> Required action:
Give each entry back by retyping it exactly as written.

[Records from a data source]
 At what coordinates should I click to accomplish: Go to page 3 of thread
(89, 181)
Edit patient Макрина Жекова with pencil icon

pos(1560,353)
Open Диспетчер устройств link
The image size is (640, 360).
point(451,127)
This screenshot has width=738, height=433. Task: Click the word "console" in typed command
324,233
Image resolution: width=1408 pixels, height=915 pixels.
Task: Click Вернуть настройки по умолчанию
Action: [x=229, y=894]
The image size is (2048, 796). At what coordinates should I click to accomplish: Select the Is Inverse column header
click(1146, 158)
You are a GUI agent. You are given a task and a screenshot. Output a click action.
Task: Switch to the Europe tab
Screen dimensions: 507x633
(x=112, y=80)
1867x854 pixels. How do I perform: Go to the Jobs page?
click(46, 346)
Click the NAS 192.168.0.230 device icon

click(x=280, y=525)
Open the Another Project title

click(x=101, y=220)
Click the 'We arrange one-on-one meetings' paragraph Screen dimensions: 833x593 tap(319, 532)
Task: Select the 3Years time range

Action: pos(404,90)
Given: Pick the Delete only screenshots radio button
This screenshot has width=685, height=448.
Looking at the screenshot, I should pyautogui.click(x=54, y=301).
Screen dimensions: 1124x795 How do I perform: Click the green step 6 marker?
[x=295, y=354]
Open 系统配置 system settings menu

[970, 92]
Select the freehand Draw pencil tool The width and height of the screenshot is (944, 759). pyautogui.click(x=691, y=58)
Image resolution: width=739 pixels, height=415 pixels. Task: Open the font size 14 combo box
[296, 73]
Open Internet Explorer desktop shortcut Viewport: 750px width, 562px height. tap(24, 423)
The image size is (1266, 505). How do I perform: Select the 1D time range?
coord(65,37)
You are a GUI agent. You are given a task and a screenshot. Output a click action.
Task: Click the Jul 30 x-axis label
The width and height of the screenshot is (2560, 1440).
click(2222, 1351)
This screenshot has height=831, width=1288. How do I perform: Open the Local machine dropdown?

> Exercise output:
 At what coordinates should I click to accomplish: Go to page 3 of thread
(89, 181)
Edit patient Макрина Жекова with pencil icon

pos(1560,353)
Open Диспетчер устройств link
The image size is (640, 360).
point(451,127)
This screenshot has width=738, height=433. Task: Click the word "console" in typed command
324,233
Image resolution: width=1408 pixels, height=915 pixels.
Task: Click Вернуть настройки по умолчанию
Action: [x=229, y=894]
The image size is (2048, 796). At what coordinates should I click to accomplish: Select the Is Inverse column header
click(1146, 158)
You are a GUI agent. You are given a task and a screenshot. Output a click action.
Task: Switch to the Europe tab
Screen dimensions: 507x633
(x=112, y=80)
1867x854 pixels. How do I perform: Go to the Jobs page?
click(46, 346)
Click the NAS 192.168.0.230 device icon

click(x=280, y=525)
Open the Another Project title

click(x=101, y=220)
Click the 'We arrange one-on-one meetings' paragraph Screen dimensions: 833x593 tap(319, 532)
Task: Select the 3Years time range

Action: pos(404,90)
Given: Pick the Delete only screenshots radio button
This screenshot has width=685, height=448.
Looking at the screenshot, I should pyautogui.click(x=54, y=301).
Screen dimensions: 1124x795 How do I perform: Click the green step 6 marker?
[x=295, y=354]
Open 系统配置 system settings menu

[970, 92]
Select the freehand Draw pencil tool The width and height of the screenshot is (944, 759). pyautogui.click(x=691, y=58)
Image resolution: width=739 pixels, height=415 pixels. Task: Open the font size 14 combo box
[296, 73]
Open Internet Explorer desktop shortcut Viewport: 750px width, 562px height. tap(24, 423)
The image size is (1266, 505). How do I perform: Select the 1D time range?
coord(65,37)
You are a GUI agent. You are given a task and a screenshot. Output a click action.
Task: Click the Jul 30 x-axis label
The width and height of the screenshot is (2560, 1440).
click(2222, 1351)
This screenshot has height=831, width=1288. How do I perform: Open the Local machine dropdown?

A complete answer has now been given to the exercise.